Riverdale’s Political Culture: A Detailed Analysis of School Polls

Riverdale’s Political Culture: A Detailed Analysis of School Polls

Riverdale has long had a reputation as a very liberal school. Most conservative students have always complained of feeling alone as they wander the halls of our elitist product of capitalism. But are they as alone as they claim? If Riverdale really is a liberal school, is it because liberal parents send their kids here, or are kids turned liberal by the curriculum? These are the questions we set out to answer in our monumental poll sent to the Upper School student body.

With 194 responses, we believe these results to be a relatively accurate reflection of student body views at the time the poll was taken (September 18th to September 27th, 2016).


Luke Landis/Riverdale review  Chart showing the number of students who identify as conservative or liberal.

Luke Landis/Riverdale review
Chart showing the number of students who identify as conservative or liberal.

First off, let us look at whether Riverdale actually is a liberal (supportive of a larger government and more progressive policies) school. The answer: yes it is. We asked students to rank themselves from one to five, one being very conservative and five being very liberal. The average response was 3.7, decidedly left of center. And yes, with only 11% of the student body identifying as a conservative (answering with a one or a two), they might have a right to feel a little lonely.

● **THE DATA**

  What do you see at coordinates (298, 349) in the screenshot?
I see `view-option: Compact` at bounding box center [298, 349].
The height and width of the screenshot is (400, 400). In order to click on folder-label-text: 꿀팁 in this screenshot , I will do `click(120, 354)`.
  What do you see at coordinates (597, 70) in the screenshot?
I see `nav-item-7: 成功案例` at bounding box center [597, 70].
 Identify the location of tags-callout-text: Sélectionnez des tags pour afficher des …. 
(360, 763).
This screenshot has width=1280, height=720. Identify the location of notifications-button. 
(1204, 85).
--
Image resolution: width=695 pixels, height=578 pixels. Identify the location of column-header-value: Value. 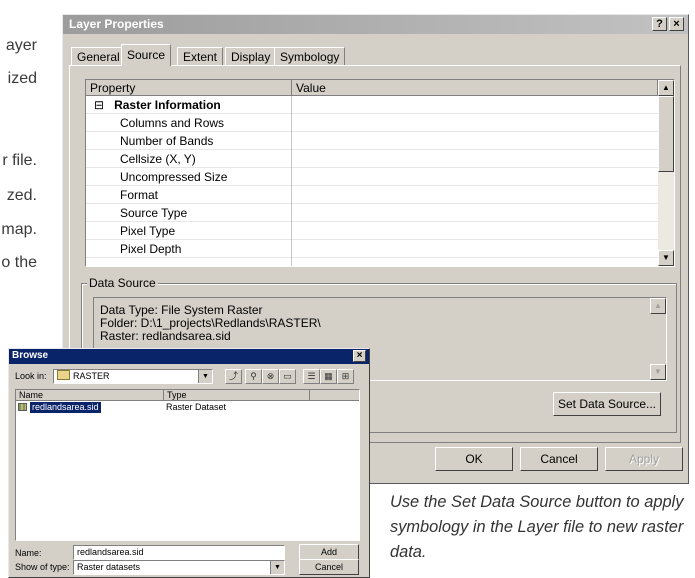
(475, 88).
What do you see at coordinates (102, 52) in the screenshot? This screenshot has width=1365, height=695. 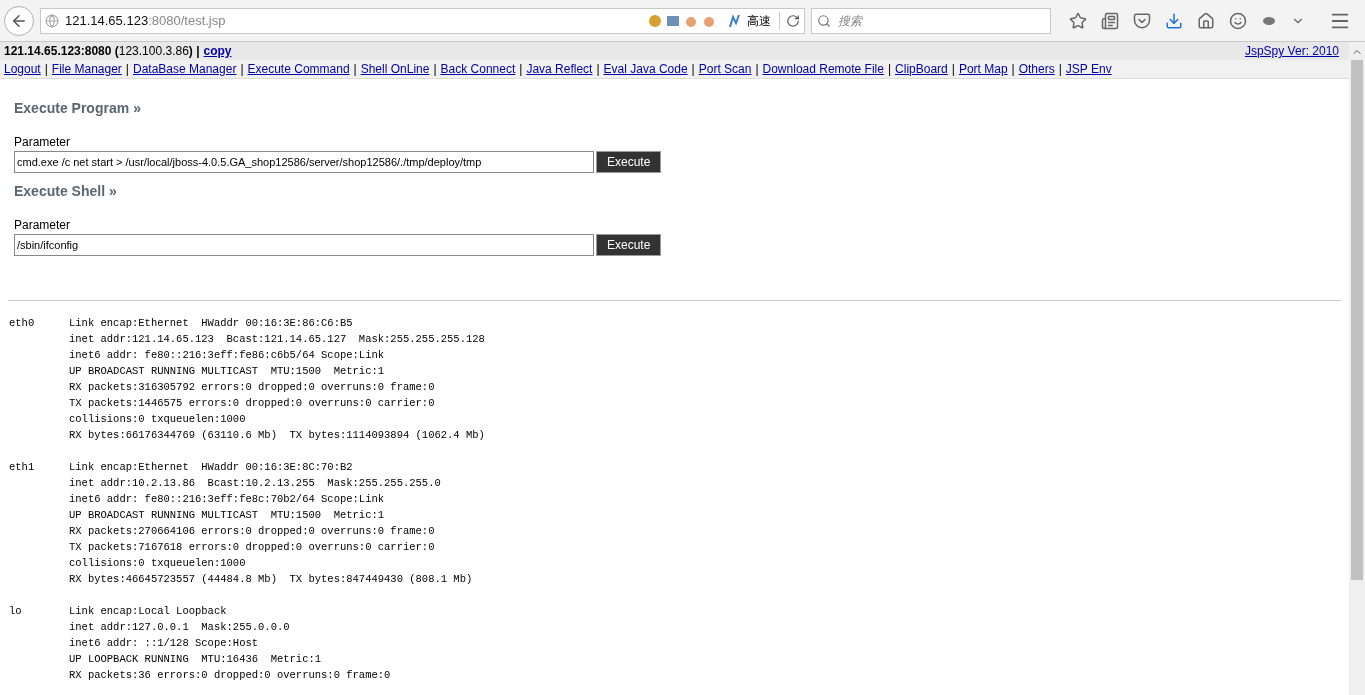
...
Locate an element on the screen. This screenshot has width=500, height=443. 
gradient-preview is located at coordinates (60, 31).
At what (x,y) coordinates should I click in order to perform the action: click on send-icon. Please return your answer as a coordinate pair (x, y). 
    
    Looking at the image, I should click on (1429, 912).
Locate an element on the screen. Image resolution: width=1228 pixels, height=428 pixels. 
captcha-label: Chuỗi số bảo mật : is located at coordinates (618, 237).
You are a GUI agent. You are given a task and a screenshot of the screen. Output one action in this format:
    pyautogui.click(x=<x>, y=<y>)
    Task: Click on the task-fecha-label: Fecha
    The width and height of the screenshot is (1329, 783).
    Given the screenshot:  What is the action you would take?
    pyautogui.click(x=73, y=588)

● **TASKS TO COMPLETE**
a – In the article on Riverdale's school polls, what was the average response when students ranked themselves from one (very conservative) to five (very liberal)?
b – Carry the article on Riverdale's school polls forward from its last sentence.

● **WRITTEN RESPONSES**
a – 3.7

b –
But we did not just take students’ word for it. We were worried that some students who should have been in the three or four category in the poll actually responded as a five, or some other similar error. To verify the high levels of liberalness, we also asked about students’ positions on various issues considered to be split along liberal and conservative lines (more on the specific responses below). We then used their responses to calculate another one to five scale for each students that was independent of their perceived liberal/conservativeness. Remarkably, the average score this returned was also 3.7, same as the average perceived liberal/conservativeness. Students, however, were on average 0.53 more liberal or conservative than they thought they were.

Only 11% of the student body identifies as a conservative.

What does this translate into in terms of who the Riverdale student body is supporting in the upcoming election? Unsurprisingly based on this data, 66.7% of students are supporting Hillary. Trump and Gary Johnson are tied in our poll with 5.7% each. Jill Stein is just barely attracting support, with a whopping 1% of students backing her. There were also large amounts of apparent dissatisfaction with any political candidate, with 12.5% of students supporting no one. This number is actually probably higher as by a mistake, the option of not supporting anyone was not available to many of the first respondents. Lastly, 8.3% of students are yet to make up their mind. However, if we do not count the students who are not sure, Hillary’s support rises to 72.3%, Trump and Johnson’s support rise to 6.25%, and Stein’s support skyrockets to 1.1%.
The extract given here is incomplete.